Secara terpisah, ekonom Sustainable Development Indonesia, Dradjad Hari Wibowo, menyatakan, alokasi senilai Rp 21 triliun itu kurang pantas jika dibandingkan dengan anggaran peningkatan kesejahteraan rakyat yang masih kecil. Dengan demikian, alokasinya layak dipangkas.

Faktanya, Dradjad melanjutkan, perjalanan dinas di banyak kementerian dan lembaga sekadar multiplikasi atau pengulangan dari program yang sudah-sudah. Model yang demikian berarti pemborosan anggaran.

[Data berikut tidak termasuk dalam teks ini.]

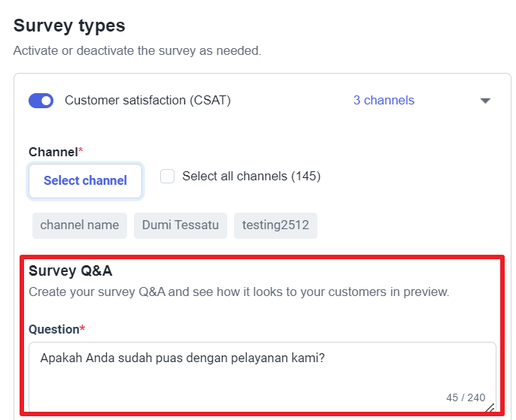Click the "Create your survey Q&A" description text
This screenshot has height=420, width=516.
point(238,292)
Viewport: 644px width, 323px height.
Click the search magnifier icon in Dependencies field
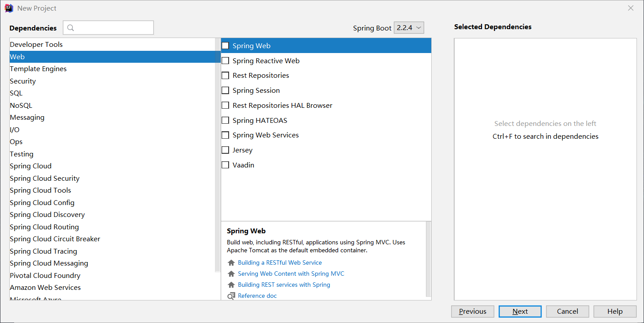pyautogui.click(x=71, y=28)
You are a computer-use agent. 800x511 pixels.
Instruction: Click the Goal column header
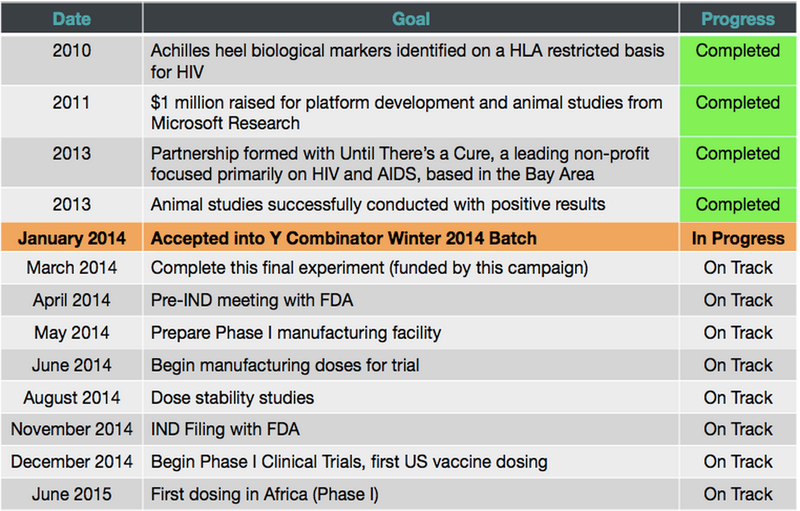(410, 19)
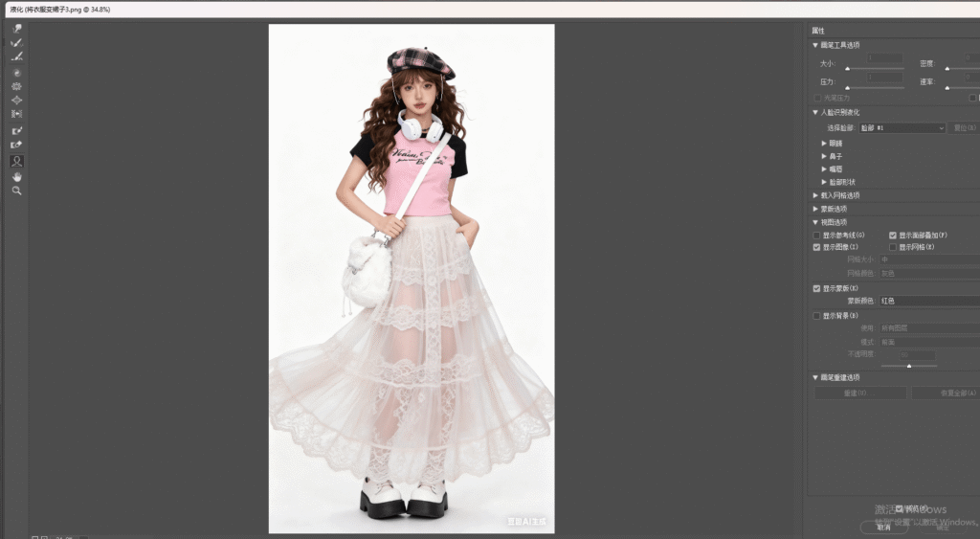
Task: Select the Pucker tool
Action: coord(16,86)
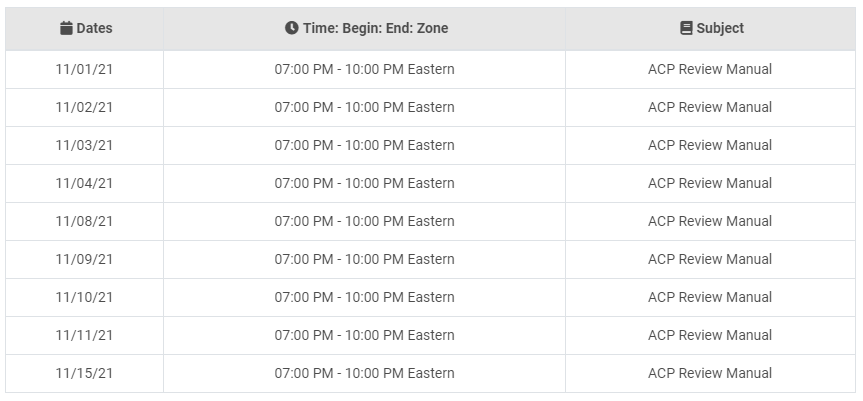The width and height of the screenshot is (863, 401).
Task: Click the book icon beside Subject
Action: point(686,28)
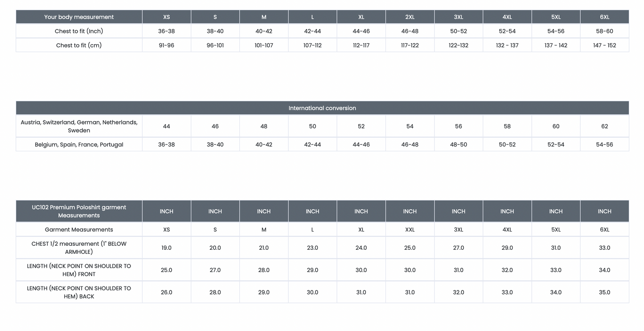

”Cuma, memang, untuk menyisirnya bukan soal sederhana karena itu tersebar di semua kementerian dan lembaga dan posnya pun banyak sekali. Ini harus disisir secara jeli,” kata Dradjad.

Wakil Ketua Komisi XI Dewan Perwakilan Rakyat dari Fraksi Partai Golongan Karya Harry Azhar Aziz menyatakan, biaya perjalanan dinas senilai Rp 21 triliun kurang pantas ketika jumlah penduduk miskin masih banyak sehingga memerlukan banyak anggaran pula. Oleh sebab itu, alokasinya perlu dipotong.

Harry menyarankan, Direktorat Jenderal Perbendaharaan Kementerian Keuangan perlu menyusun kriteria perjalanan dinas. Produknya harus mengikat semua kementerian dan lembaga serta pemerintah daerah.

”Di DPR, perjalanan dinas tidak mungkin terbahas karena waktunya habis untuk membahas yang lain,” kata Harry.

Mengacu pada hasil audit BPK atas laporan keuangan pemerintah tahun 2010, misalnya, sebagian perjalanan dinas tidak lebih sekadar pemborosan anggaran. Ini disebabkan perjalanan dinas tersebut dilakukan secara fiktif, rangkap, dan duplikasi. Di sejumlah kementerian, porsinya bahkan mencapai hampir 40 persen dari belanja barang, misalnya di Kementerian Sosial.

Dari laporan itu ditemukan banyak penyimpangan dalam perjalanan dinas, mulai dari perjalanan fiktif, duplikasi laporan, hingga bukti perjalanan dinas yang tidak valid.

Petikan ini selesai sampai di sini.